── SUPPLIED TEXT

Questions linger on how best to empower federal agency IT heads
The Federal Information Technology Acquisition Reform Act, above all else, was designed to give chief information officers the authority they needed over IT projects so Congress could hold them accountable.
But it became evident Tuesday in a House hearing on implementing the law that several agencies still have a way to go toward finding a structure that satisfies congressional intent with the legislation.
There are 250 people with the title “chief information officer” in only 24 federal agencies, said Rep. Gerry Connolly, D-Va., at the hearing by two House Oversight and Government Reform subcommittees. Connolly is one of the authors of FITARA.
“There is no private corporation, no matter how big, that would have anything like that,” Connolly said. “In fact, it’s one of my favorite hobbies to ask a CEO of a major corporation, Fortune 500, how many CIOs have you got? And I do it with a straight face and they always look at me quizzically like: ‘well, one?’”
Connolly said the bill’s authors were trying not to be overly prescriptive on leadership structure, hoping that a “more rational hierarchy” would emerge naturally. In some cases, it hasn’t happened, and Congress might need to get prescriptive, he said.

────
── INFORMATION SUPPLIED

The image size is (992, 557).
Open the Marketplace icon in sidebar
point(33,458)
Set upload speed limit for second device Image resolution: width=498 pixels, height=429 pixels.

────

WORK TO DO |
1. According to the article on federal CIO authority, how many people hold the title "chief information officer" across the 24 federal agencies?
2. Carry on the article on federal CIO authority, starting after its final sentence.
The material above isn't needed here.

THE ANSWERS |
1. 250 people.

2.
Part of the issue is the idea that agency IT heads should be reporting directly to officials at the top — a department’s secretary or a deputy secretary, or the equivalent in other agencies. But half of the agency CIOs subject to FITARA do not have that reporting structure, according to the committee’s latest scorecard on implementation of the law. Released this week, that third round of grading included a new metric on reporting structure.
“I find it unacceptable for any of the agencies to be working against the intent of FITARA, secretaries of agencies and division heads and likewise ignoring the critical role of CIOs in FITARA implementation,” Connolly said. “We found that some agencies are struggling to elevate the CIO position to its appropriate management level.”
[Read more: NASA passes, DOT fails in latest FITARA scorecard]
Rep. Will Hurd, R-Texas, said in an interview with FedScoop before the hearing that the committee has learned of “problems between CIOs and CFOs.”
“The CFOs in some agencies feel like some of their authority is being taken away from them. And the reality is in those situations it’s the agency heads that need to be getting involved and making sure that the CIOs have the authority that has been given to them by Congress,” he said. “Because ultimately if we’re going to hold the CIO responsible for protecting digital infrastructure … then we need to be able to hold them accountable, and they need to have the authority to be able to do that.”
The two CIOs who testified at the hearing Tuesday, from Department of State and Department of Homeland Security, do not report directly to their secretary or deputy secretary.
State CIO Frontis Wiggins said Tuesday that while he doesn’t report directly to either position, he meets with them regularly.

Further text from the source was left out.